### Document extract
To publish them requires actually having ideas, which I don't (I have only suspicions and hypotheses, but nothing even close to being publishable). I simply wish to establish for my own understanding what it is that we can reasonably conclude from the experimental results of the double-slit experiment in order to establish what is possible or not possible to interpret.

 

[mfb]

Mathematics, on its own, cannot avoid ambiguity; it is only the context of the communication that can do that.

Well, let me phrase it differently: mathematics allows to communicate without ambiguity.

If we don't have the same context for understanding the communication (e.g. that electrons are neither particles nor waves; that electrons do not "arrive" at the screen, and therefore do not express a probability of arrival when they are not measured, etc.), then we will be misunderstanding each other or the results.

This can happen if you do not use mathematics.
######
### Stored data
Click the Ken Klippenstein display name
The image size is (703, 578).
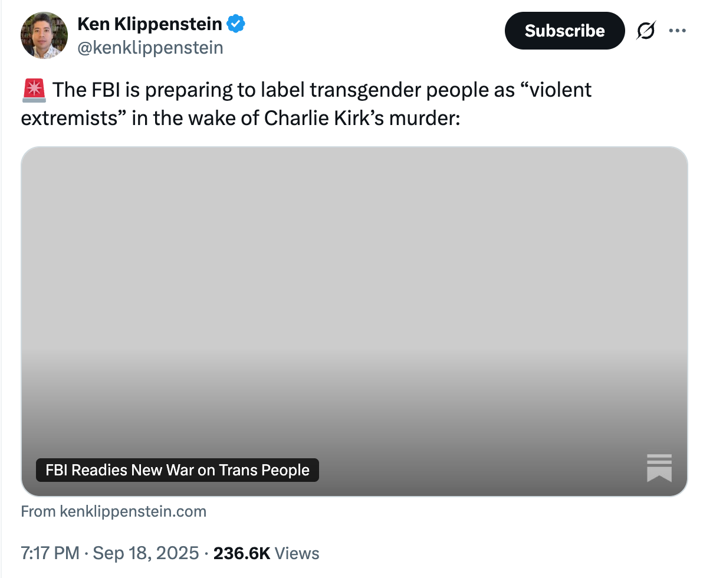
######
**Written instruction**
Transcribe the double-slit forum excerpt in its entirety, with no alterations. The material was drawn from a separate source.

**Solution**
To publish them requires actually having ideas, which I don't (I have only suspicions and hypotheses, but nothing even close to being publishable). I simply wish to establish for my own understanding what it is that we can reasonably conclude from the experimental results of the double-slit experiment in order to establish what is possible or not possible to interpret.

 

[mfb]

Mathematics, on its own, cannot avoid ambiguity; it is only the context of the communication that can do that.

Well, let me phrase it differently: mathematics allows to communicate without ambiguity.

If we don't have the same context for understanding the communication (e.g. that electrons are neither particles nor waves; that electrons do not "arrive" at the screen, and therefore do not express a probability of arrival when they are not measured, etc.), then we will be misunderstanding each other or the results.

This can happen if you do not use mathematics.